Fork me on GitHub
#xtdb
<
2023-04-04
>
rickheere14:04:32

I try to configure the document store to use DigitalOcean spaces to store the documents but I get an error and I don't know where to look further.

rickheere14:04:07

I have a integrant system setup

(def config
  {:config.xtdb/s3 {:region "us-east-2"
                    :bucket "..."
                    :access-key-id     "..."
                    :secret-access-key "..."
                    :endpoint ""}

   :xtdb.s3/client {:config (ig/ref :config.xtdb/s3)}

   :xtdb-client/document {:s3-config (ig/ref :config.xtdb/s3)
                          :client (ig/ref :xtdb.s3/client)}
   :xtdb-client/client {:document-store (ig/ref :xtdb-client/document)}})

(defmethod ig/init-key :config.xtdb/s3 [_ config]
  config)

(defmethod ig/init-key :xtdb.s3/client [_ {:keys [config]}]
  (let [builder (S3AsyncClient/builder)
        creds (StaticCredentialsProvider/create
               (AwsBasicCredentials/create
                (:access-key-id config)
                (:secret-access-key config)))

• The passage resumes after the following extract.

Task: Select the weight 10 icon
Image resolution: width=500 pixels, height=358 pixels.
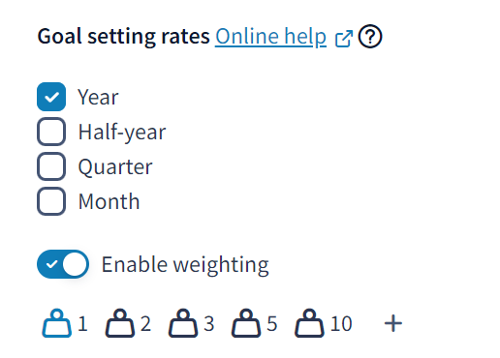Action: [309, 323]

        _ (.credentialsProvider builder creds)
        _ (.region builder (Region/US_EAST_1))
        _ (.endpointOverride builder (URI/create ""))]
    (.build builder)))

(defmethod ig/init-key :xtdb-client/document [_ {:keys [s3-config client]}] 
  {:xtdb/module 'xtdb.s3/->document-store
   :bucket (:bucket s3-config)
   :configurator (.makeClient (reify S3Configurator
                                (makeClient [_] client)))})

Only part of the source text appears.